Start Working data

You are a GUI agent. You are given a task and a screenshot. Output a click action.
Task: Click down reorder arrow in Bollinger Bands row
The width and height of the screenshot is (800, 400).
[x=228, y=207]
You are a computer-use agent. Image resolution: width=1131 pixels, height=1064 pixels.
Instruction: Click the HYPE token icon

End Working data

#### [Exercise instructions]
Reproduce all of the material above, requests included, and adjust every coordinate in the answers by adding -22 to it.

#### [Response to the task]
You are a GUI agent. You are given a task and a screenshot. Output a click action.
Task: Click down reorder arrow in Bollinger Bands row
The width and height of the screenshot is (800, 400).
[x=206, y=185]
You are a computer-use agent. Image resolution: width=1131 pixels, height=1064 pixels.
Instruction: Click the HYPE token icon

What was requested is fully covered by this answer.